Para obter mais informações sobre o Gerenciador de autorizações, consulte
Authorization Manager na documentação do produto Windows Server 2003 (http://www.microsoft.com/technet/prodtechnol/windowsserver2003/
proddocs/standard/default.asp
, site em inglês). Para obter mais informações sobre a Autorização de URL, consulte URL Authorization na Ajuda do IIS 6.0
(http://www.microsoft.com/technet/prodtechnol/windowsserver2003/
proddocs/standard/default.asp
, site em inglês).

Isolamento de usuários de FTP

O IIS 6.0 também conta com um servidor FTP para permitir que os usuários carreguem ou descarreguem arquivos. Nos locais em que o FTP está implementado, configurar seu servidor de forma que os usuários de FTP não possam navegar nos diretórios de outros usuários é uma etapa fundamental da segurança do servidor. O IIS 6.0 oferece esse recurso com isolamento de usuários de FTP. Quando ativado, um usuário não consegue navegar acima da árvore de diretório, porque o nível mais alto de diretório do usuário aparece como a raiz do serviço FTP. Dentro do site específico do usuário, ele ainda pode criar, modificar ou excluir arquivos e pastas. O isolamento de usuários de FTP tem três configurações disponíveis para restringir usuários, como mostrado na Figura 7, a seguir.

Figura 7   O isolamento de usuários de FTP oferece três opções para restringir o acesso de usuários

O isolamento de usuários de FTP conta com duas maneiras de isolar os usuários: Isolar usuários e Isolar usuários usando o Active Directory.

Isolar usuários

Esse modo autentica usuários em relação a contas locais ou de domínio antes de receberem permissão para acessar o diretório base correspondente ao seu nome de usuário. Todos os diretórios base de usuário estão em uma estrutura de diretórios, sob um único diretório raiz do FTP, no qual todo usuário é colocado, ficando restrito ao respectivo diretório base. Nesse modo, o diretório base recebe o mesmo nome do usuário autenticado. Assim que os usuários são validados, são automaticamente colocados no diretório que corresponde ao respectivo nome de logon, mas não recebem autorização para navegar fora de seu diretório base. Se os usuários precisarem acessar pastas compartilhadas dedicadas, você pode também estabelecer uma raiz virtual. Esse modo pode usar o serviço Active Directory, mas não o exige.
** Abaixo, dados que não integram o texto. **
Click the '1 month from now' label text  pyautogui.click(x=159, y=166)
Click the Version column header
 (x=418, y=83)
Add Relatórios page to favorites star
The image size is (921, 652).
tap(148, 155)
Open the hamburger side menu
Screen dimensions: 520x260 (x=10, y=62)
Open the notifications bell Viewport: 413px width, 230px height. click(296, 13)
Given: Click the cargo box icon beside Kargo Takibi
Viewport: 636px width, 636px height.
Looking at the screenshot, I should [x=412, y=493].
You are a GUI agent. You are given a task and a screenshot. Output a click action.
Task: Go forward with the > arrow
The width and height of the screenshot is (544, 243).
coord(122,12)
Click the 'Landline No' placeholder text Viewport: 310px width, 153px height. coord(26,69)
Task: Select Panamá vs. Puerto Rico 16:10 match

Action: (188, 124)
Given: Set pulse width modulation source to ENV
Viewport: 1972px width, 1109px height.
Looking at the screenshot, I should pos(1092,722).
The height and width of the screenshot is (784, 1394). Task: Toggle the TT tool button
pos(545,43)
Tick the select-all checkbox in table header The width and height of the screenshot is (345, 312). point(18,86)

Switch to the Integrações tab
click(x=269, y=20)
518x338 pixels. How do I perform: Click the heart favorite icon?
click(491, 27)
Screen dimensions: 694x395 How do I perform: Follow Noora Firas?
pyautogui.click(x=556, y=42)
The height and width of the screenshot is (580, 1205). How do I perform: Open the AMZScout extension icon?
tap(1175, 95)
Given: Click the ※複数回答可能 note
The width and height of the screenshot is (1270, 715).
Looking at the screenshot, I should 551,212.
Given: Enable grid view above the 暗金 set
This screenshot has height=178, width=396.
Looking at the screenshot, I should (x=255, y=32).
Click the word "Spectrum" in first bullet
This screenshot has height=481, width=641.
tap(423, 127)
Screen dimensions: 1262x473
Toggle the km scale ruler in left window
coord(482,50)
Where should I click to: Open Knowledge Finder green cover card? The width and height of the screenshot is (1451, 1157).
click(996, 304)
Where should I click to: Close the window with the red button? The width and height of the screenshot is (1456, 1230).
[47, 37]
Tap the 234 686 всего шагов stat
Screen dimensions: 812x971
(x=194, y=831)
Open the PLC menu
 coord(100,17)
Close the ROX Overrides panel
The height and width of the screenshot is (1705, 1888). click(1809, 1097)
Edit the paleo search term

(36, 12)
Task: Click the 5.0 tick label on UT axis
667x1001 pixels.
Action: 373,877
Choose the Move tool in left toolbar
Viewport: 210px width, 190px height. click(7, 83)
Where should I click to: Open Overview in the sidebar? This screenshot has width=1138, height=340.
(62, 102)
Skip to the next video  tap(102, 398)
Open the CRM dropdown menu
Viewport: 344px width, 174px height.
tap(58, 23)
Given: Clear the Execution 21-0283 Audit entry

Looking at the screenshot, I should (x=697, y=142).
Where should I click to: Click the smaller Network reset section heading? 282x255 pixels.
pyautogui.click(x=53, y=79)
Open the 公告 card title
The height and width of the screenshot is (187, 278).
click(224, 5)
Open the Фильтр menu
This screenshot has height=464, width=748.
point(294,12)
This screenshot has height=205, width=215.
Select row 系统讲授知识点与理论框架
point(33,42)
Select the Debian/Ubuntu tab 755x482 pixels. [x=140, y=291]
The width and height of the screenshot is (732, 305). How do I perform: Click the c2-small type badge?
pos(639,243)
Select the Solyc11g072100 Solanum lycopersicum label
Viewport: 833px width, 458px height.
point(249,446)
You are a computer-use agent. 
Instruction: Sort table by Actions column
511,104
Isolar usuários usando o Active Directory

Quando você configura seu servidor FTP para isolar usuários que utilizam o Active Directory, o diretório base de cada usuário pode residir em um caminho de rede arbitrário. Nesse modo, você tem a flexibilidade de distribuir os diretórios base dos usuários em vários servidores, volumes e diretórios, de uma maneira adequada à configuração da rede, e o nome do diretório base pode ser diferente do nome de usuário autenticado. Isso pode ser realizado por meio de ADSI para configurar as propriedades msIIS-FTPDir e msIIS-FTPRoot do objeto do usuário no Active Directory. Para obter mais informações sobre como configurar essas propriedades com os scripts IISFTP.VBS, consulte Setting Active Directory User Isolation na Ajuda do IIS 6.0 (http://www.microsoft.com/technet/prodtechnol/iis/Default.asp, site em inglês). Observe que a Ajuda do IIS 6.0 relaciona incorretamente esses atributos como FTPRoot e FTPDir. Essas propriedades não são expostas no console Usuário e Computadores do Active Directory.